===== TEXTO MOSTRADO

29 de marzo de 2024

Aranzazu, el pueblo de los sueños

27 de julio de 2021
Por José Miguel Alzate
Por José Miguel Alzate
27 de julio de 2021


El siguiente es el texto de una crónica visual que sobre Aranzazu transmitió hace varios años el Canal Regional Telecafé en el programa TV-A en Casa..

Es madrugada. La mañana despierta en el horizonte con su traje escarlata. La luna apenas se ha ocultado, y deja sobre el sendero el aroma de una noche enamorada. El sol acaba de levantarse, y riega sobre el verde intenso de las montañas la magia de su luz. El cielo incendiado del amanecer exhibe el brocado de unas nubes pasajeras, y sobre el campo se divisan los palos de café que se agarran sobre las laderas. Le hacen sombra unas plataneras cargadas con el fruto ya maduro de sus desvelos. El viento peina la cabellera de los naranjos que se divisan a lo lejos. Mientras tanto, las garzas emprenden el vuelo desde su morada en el copo de un alto pomarroso. Este es el paisaje que el viajero contempla cuando desciende de La Guaira, o cuando mira hacia el lecho espumoso del rio Chambery, o cuando en la madrugada eleva la mirada al horizonte para observar un cielo límpido hasta el último confín.

==========
===== LISTADO PROPORCIONADO

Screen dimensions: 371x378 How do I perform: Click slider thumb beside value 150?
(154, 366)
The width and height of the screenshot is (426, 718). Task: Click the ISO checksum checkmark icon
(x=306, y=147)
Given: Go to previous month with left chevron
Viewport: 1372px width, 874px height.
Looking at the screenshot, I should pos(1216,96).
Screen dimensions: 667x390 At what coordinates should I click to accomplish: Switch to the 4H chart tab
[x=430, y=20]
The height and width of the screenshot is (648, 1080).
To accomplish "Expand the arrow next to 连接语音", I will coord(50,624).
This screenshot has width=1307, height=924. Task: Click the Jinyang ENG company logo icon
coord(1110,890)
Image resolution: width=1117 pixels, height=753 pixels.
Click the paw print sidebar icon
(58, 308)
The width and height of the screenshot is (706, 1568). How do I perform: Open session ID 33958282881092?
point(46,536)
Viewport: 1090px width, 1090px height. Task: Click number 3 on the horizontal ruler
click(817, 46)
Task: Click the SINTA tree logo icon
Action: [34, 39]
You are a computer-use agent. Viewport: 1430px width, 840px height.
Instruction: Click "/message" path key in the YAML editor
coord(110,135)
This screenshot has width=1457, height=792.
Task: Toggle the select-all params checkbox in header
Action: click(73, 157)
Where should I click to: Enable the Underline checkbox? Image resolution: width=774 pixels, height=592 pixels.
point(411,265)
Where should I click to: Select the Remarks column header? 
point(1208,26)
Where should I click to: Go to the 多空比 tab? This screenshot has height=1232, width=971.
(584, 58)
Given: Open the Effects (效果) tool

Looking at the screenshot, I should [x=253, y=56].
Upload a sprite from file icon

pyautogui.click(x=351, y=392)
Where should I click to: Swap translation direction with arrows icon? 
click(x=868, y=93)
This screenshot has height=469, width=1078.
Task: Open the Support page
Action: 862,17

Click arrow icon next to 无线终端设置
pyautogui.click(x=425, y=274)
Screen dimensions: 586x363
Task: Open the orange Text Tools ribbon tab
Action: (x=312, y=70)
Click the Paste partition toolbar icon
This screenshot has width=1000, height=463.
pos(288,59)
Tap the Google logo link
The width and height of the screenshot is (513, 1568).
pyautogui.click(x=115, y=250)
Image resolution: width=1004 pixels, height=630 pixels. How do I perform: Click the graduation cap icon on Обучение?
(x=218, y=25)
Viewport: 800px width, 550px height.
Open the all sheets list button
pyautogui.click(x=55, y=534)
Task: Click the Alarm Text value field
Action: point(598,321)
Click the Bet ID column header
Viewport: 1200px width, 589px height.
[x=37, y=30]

==========

> CONSIGNA
Responde a partir de la crónica sobre Aranzazu:
(a) ¿Qué canal transmitió la crónica y en qué programa?
(b) ¿Desde dónde emprenden el vuelo las garzas?
(c) ¿Qué río menciona el texto?

> SOLUCIÓN
(a) El Canal Regional Telecafé, en el programa TV-A en Casa.
(b) Desde su morada en el copo de un alto pomarroso.
(c) El río Chambery.